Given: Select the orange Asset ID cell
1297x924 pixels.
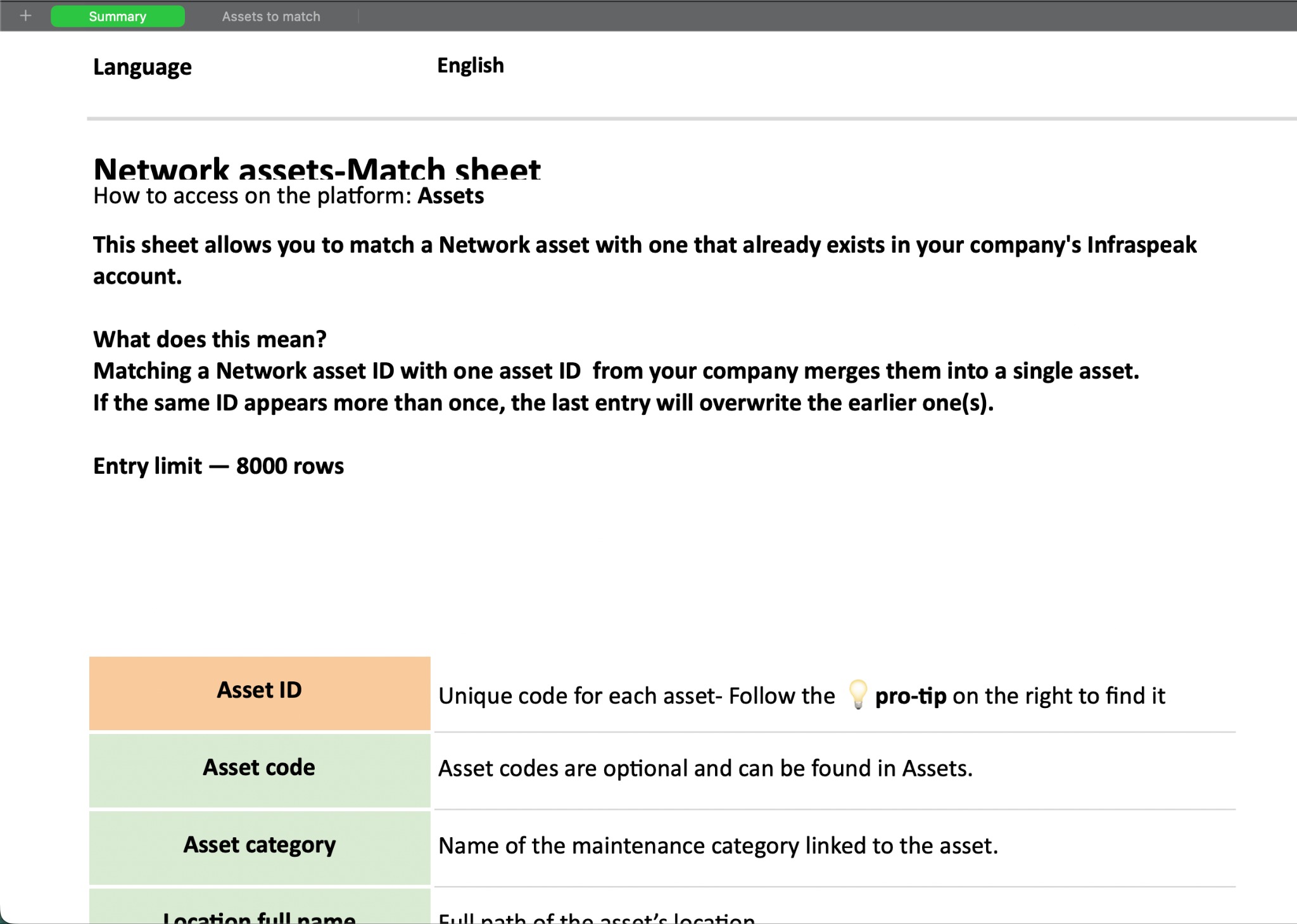Looking at the screenshot, I should (260, 692).
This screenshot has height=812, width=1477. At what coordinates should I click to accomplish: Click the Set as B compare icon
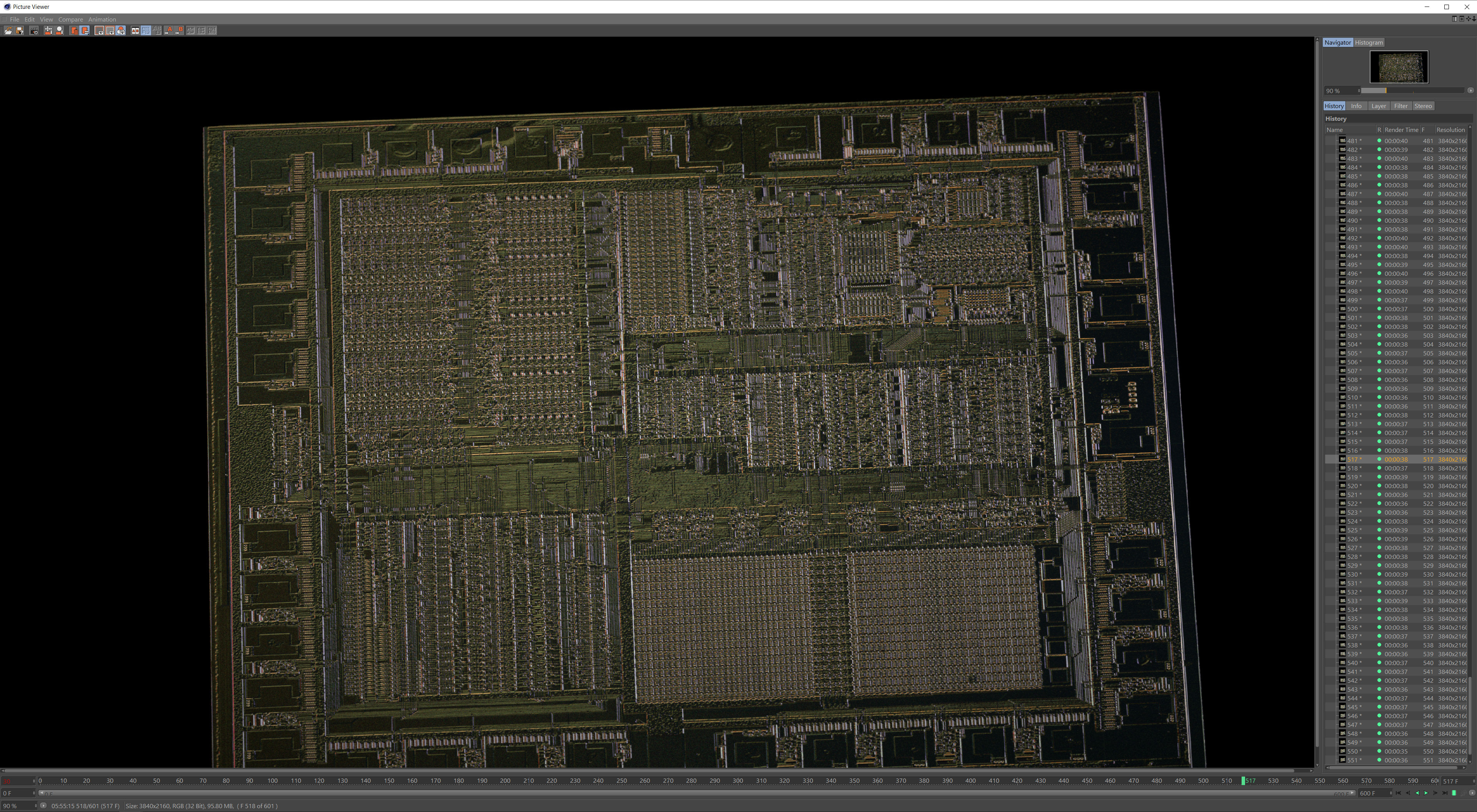(180, 31)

- _WORK REQUEST_:
All of the material above is to be copied exactly, with no pictures.

- _TASK RESPONSE_:
Given: Select the orange Asset ID cell
1297x924 pixels.
Looking at the screenshot, I should (260, 692).
This screenshot has height=812, width=1477. At what coordinates should I click to accomplish: Click the Set as B compare icon
(180, 31)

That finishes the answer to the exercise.